Jurisprudence homicide involontaire sur fœtus
La première raison est une jurisprudence sur l’homicide involontaire d’un fœtus de la Cour de cassation qui juge, depuis 2002 qu’un enfant à naître n’est pas « autrui ». Or, en droit pénal on ne peut tuer que « autrui ». Cette interprétation est hasardeuse. La Cour de Cassation a été livrée elle-même. En effet, le législateur n’a pas précisé qui était « autrui », alors qu’il doit édicter des règles très précises. C’est cela qu’il faudrait changer aujourd’hui, car si la loi ne change pas, la justice ne passera pas.
Et malheureusement, le rejet de la plainte pour homicide involontaire de mes clients par le Procureur d’Arras, impliquant de saisir un juge d’instruction qui devra lui aussi statuer, le démontre aujourd’hui.

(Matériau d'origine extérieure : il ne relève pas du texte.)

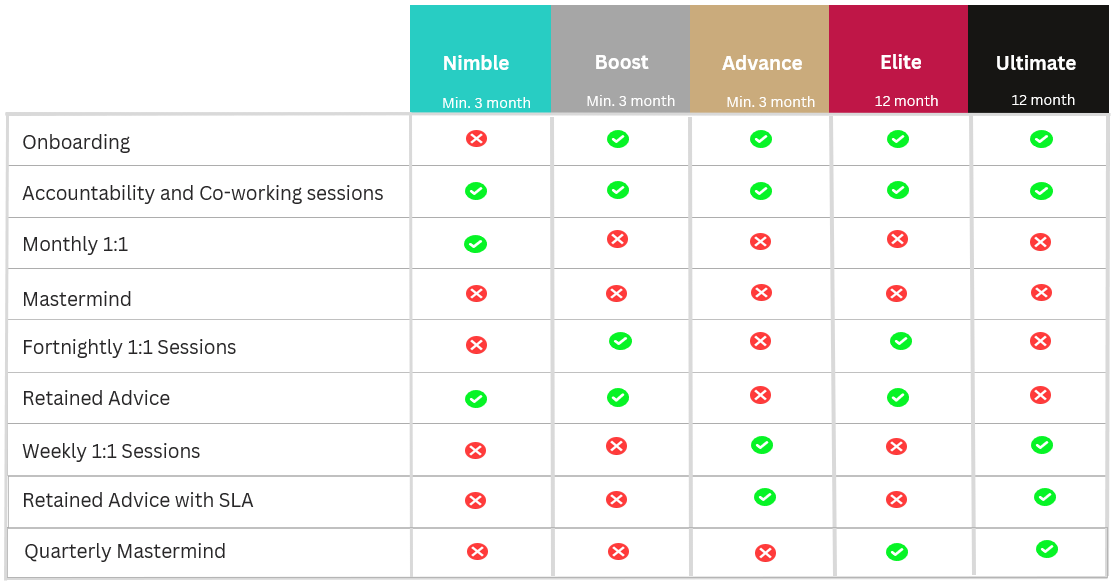The image size is (1115, 585).
Task: Click red cross for Elite Monthly 1:1
Action: [x=897, y=239]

C’est pour cela que la mobilisation pour faire changer la loi doit être forte. C’est la raison pour laquelle, j’invite – à la lumière des arguments développés ici – toutes les lectrices et tous les lecteurs de cette page qui veulent que la loi change et qu’un enfant à naître puisse être protégé sur le plan pénal, à signer la pétition lancée dans le cadre de cette affaire.
Fœtus en droit pénal et statut juridique : craintes de la remise en cause du droit à l’IVG
L’autre explication qui vient freiner l’évolution de la protection de l’enfant à naître sur le plan pénal, c’est la crainte d’une remise en question du droit à l’Interruption Volontaire de Grossesse. Comme expliqué dans cette autre vidéo ci-dessous, il n’est pas question de toucher à la loi sur l’IVG. Cependant, il est parfaitement possible de protéger ce droit auquel je suis attaché, et une révolution juridique. En se reposant sur les études scientifiques de l’Organisation Mondiale de la Santé (OMS) qui indique qu’un fœtus de 22 semaines d’aménorrhée est capable de vivre en dehors du ventre de sa mère, il est possible de concilier l’IVG (14 semaines maximum) et la demande des parents.

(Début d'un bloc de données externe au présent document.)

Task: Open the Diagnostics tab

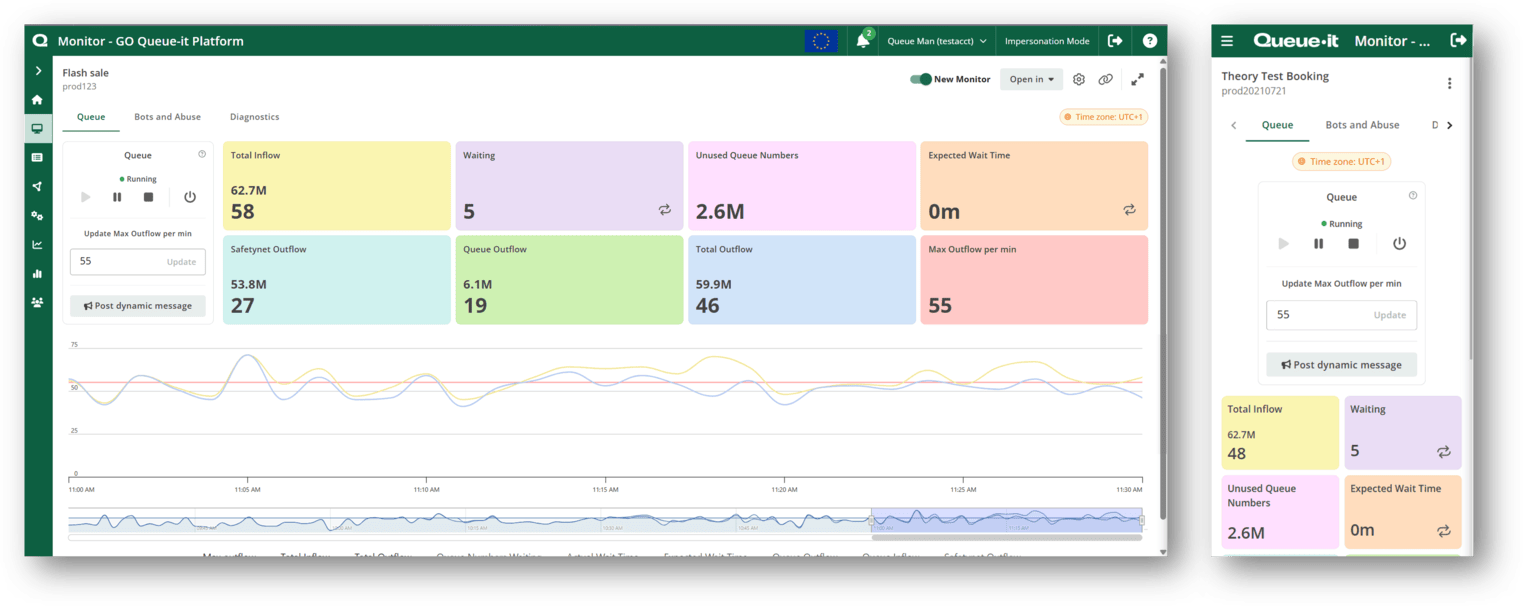Action: click(x=254, y=117)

Comment l’évolution en homicide involontaire du fœtus est possible sans toucher à l’IVG
Puisque, comme nous l’avons vu avec la vidéo qui précède, le fœtus n’est pas capable de vivre avant les 22 semaines d’aménorrhée, l’hypothèse d’une protection qui débuterait à partir de ce moment-là est tout à fait envisageable, protégeant ainsi l’IVG comme évoqué dans cette autre vidéo ci-dessous. Notons le cas échéant que le statut juridique du fœtus protégé en droit pénal interviendrait plusieurs semaines après le délai légal maximum de l’IVG, de 14 semaines.
S’il restera à se poser la question des interruptions médicales de grossesse – c’est au législateur de trouver le moyen de les autoriser sans que nul ne puisse être poursuivi -, la représentation nationale doit aujourd’hui entendre les souffrances des parents endeuillés par l’homicide involontaire du foetus en droit pénal, et évoluer comme il a su le faire en droit civil il y a plusieurs années. Le législateur doit permettre aux personnes qui vivent un tel traumatisme d’être reconnues victimes indirectes d’un homicide involontaire comme évoqué dans cette dernière vidéo cette fois-ci sur France Bleu.

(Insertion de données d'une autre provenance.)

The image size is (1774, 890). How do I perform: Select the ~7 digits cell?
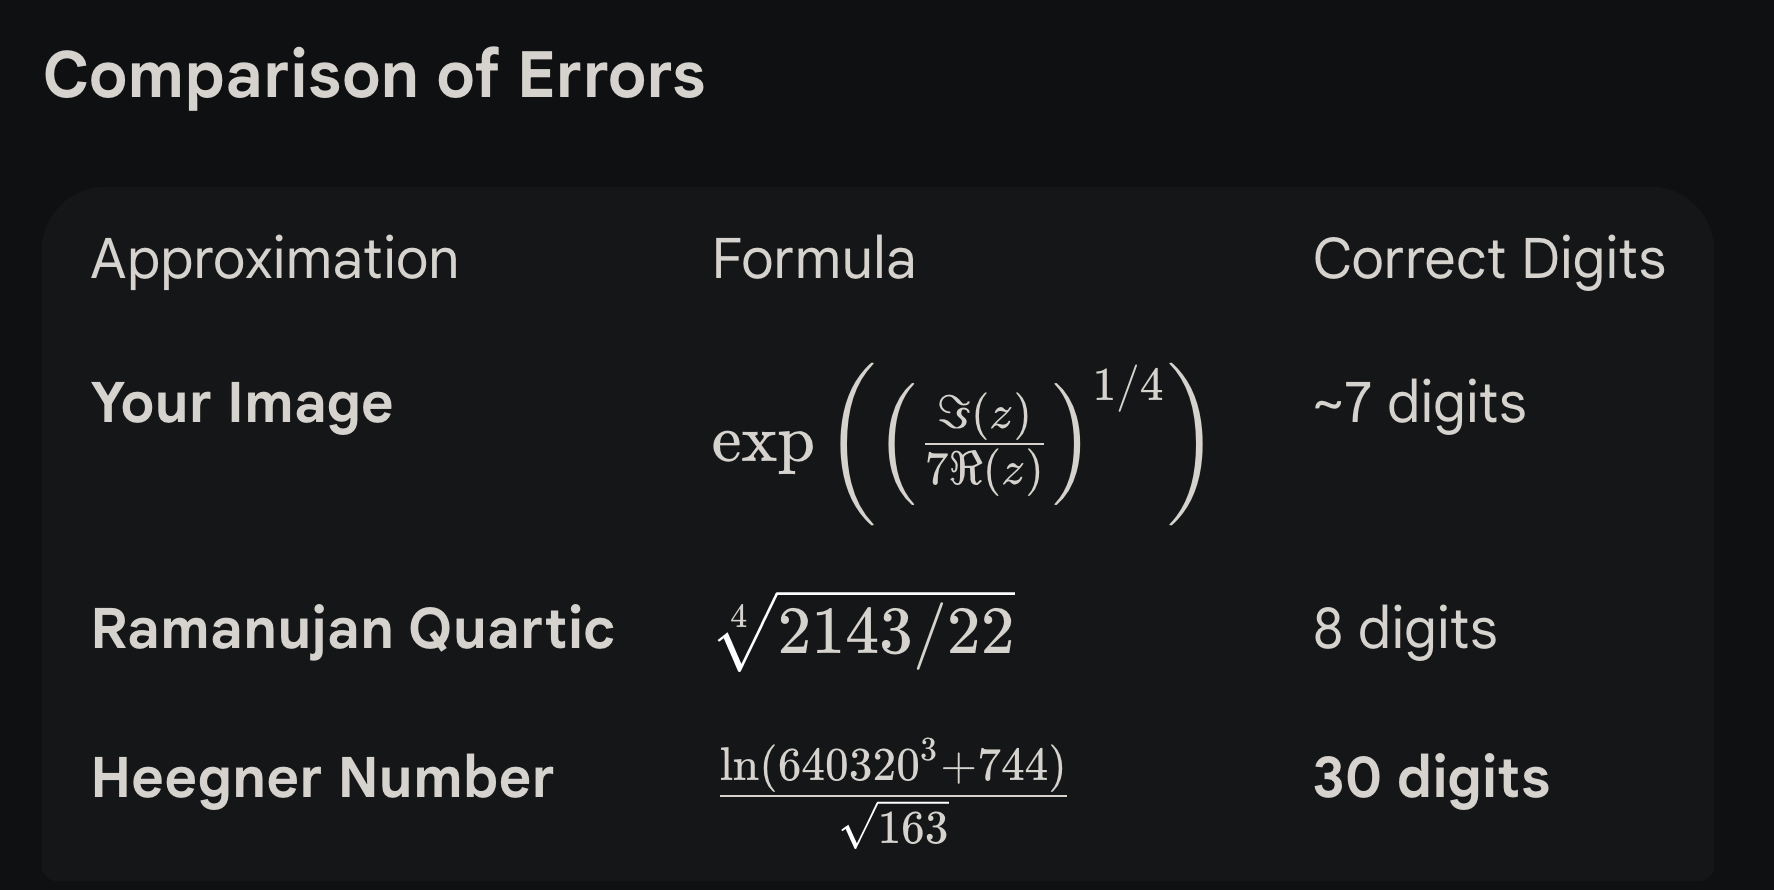click(1419, 403)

Parce qu’une évolution est possible en s’appuyant sur les travaux de l’OMS,
Parce que le législateur ne peut plus rester sourd à la douleur des parents en ne protégeant pas mieux sur le plan pénal le bébé à naître (alors qu’il a su évoluer sur le plan civil),
Parce que le décès de la petite Jade, nous rappelle celui de Solin-Hazal lors de l’affaire Palmade, démontrant que de tels événements peuvent se répéter et frapper plusieurs familles en l’espace de seulement quelques jours,
Il est urgent que la loi soit revue et que l’homicide routier d’un foetus – sous les réserves émises plus haut - puisse être prononcé.